__Given data__
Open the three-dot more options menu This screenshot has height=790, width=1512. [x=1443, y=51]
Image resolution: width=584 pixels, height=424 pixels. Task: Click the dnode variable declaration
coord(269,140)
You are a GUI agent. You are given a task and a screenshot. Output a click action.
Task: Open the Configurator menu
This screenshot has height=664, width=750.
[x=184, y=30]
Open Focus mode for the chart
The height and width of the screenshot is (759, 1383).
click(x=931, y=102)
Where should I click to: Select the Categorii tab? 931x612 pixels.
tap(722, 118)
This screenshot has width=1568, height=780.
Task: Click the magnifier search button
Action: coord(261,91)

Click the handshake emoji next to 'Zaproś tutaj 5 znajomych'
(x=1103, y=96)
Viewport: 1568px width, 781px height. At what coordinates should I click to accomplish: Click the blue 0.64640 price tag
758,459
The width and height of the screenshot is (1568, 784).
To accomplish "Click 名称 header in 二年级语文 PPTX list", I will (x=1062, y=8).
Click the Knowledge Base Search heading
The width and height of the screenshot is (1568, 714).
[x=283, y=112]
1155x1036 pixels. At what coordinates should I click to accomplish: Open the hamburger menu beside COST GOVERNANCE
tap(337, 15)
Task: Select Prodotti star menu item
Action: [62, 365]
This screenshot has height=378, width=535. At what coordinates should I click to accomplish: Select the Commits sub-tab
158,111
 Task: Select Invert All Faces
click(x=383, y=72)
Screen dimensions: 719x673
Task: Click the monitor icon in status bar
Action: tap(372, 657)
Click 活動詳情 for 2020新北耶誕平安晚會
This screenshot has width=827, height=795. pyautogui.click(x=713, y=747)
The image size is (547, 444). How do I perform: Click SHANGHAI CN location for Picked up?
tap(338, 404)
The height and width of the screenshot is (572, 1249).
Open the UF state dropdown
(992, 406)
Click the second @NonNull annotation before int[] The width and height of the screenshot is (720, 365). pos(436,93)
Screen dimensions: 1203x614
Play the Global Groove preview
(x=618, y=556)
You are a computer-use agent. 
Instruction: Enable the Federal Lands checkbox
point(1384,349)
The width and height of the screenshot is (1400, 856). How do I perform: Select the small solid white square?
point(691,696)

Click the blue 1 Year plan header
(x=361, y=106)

__About this exercise__
Up to and including the last line above, starting with the line that contains "The height and width of the screenshot is (572, 1249).", return each line exactly and nothing else.

__Output__
The height and width of the screenshot is (572, 1249).
Open the UF state dropdown
(992, 406)
Click the second @NonNull annotation before int[] The width and height of the screenshot is (720, 365). pos(436,93)
Screen dimensions: 1203x614
Play the Global Groove preview
(x=618, y=556)
You are a computer-use agent. 
Instruction: Enable the Federal Lands checkbox
point(1384,349)
The width and height of the screenshot is (1400, 856). How do I perform: Select the small solid white square?
point(691,696)

Click the blue 1 Year plan header
(x=361, y=106)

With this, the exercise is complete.